Enfin, dernier scandale, mais mondial : un noir est en passe de rafler haut la main la présidence de la première puissance mondiale. L’émotion saisit partout les « petits blancs », certains aux USA ont avoué craindre une « prise du pouvoir par les noirs » (vont-ils en profiter pour violer les femmes blanches ?). Les noirs sont de plus en plus en tête de tout, de formule 1, de tennis, de golf… Le portier de Le Pen est noir… Pourquoi tant d’enflures me direz-vous ?

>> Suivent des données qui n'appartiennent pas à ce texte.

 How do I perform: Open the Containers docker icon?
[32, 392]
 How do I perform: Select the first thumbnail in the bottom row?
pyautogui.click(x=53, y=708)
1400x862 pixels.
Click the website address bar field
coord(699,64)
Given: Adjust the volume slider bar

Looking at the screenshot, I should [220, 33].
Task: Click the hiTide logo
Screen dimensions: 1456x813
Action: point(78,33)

Cet Obama qui va s’emparer de la baraque blanche a tout pour plaire. Il est père de famille, propre sur lui, parle bien, a de l’humour, pas d’amante cachée. Kennedy blanc ou Lincoln rose il peut raisonnablement surclasser le vioc Mac Cain… C’est d’ailleurs l’argument « intelligent » de tous les pipoles d’Hollywood et autres Joan Baez pour encourager les électeurs à participer, même les plus vieux. Obama est conforme à la messe antiraciste mondiale. Il semblerait que même les masses arabes et juives prient pour sa victoire. Pourtant, à chacune de ses prestations je ne peux m’empêcher de ressentir un vrai malaise. Souvent il parle devant des auditoires en toile de fond qui alignent des rangées de vieux bourgeois à la tête chenue et aux rires carnassiers. Et s’il n’était qu’un nouveau « y a bon Banania » ? Comme le musicien de jazz qui, au beau temps de l’apartheid US avant et après guerre amusait la galerie dans les palaces des riches blancs ? La bourgeoisie US n’a-t-elle pas fourni régulièrement le « noir de service » avec Colin Powell et Condolezza Rice ? Pendant que la classe ouvrière, noire et blanche, continuait à faire les frais des guerres impérialistes et de la misère. Obama sera un président en service comme tous ses prédécesseurs et étroitement soumis aux besoins de la bourgeoisie américaine. Comme à Léon Blum ou aux négociateurs juifs allemands de la paix de 1918, il lui serait beaucoup reproché s’il échoue à illusionner la classe ouvrière dans la tourmente contre laquelle ni lui ni les faucons (les vrais cons) ne pourront échapper à leurs responsabilités répressives et impérialistes. Qu’il évite de se faire tailler une pipe sous le bureau de la maison des blancs riches, ou une éventuelle balle perdue.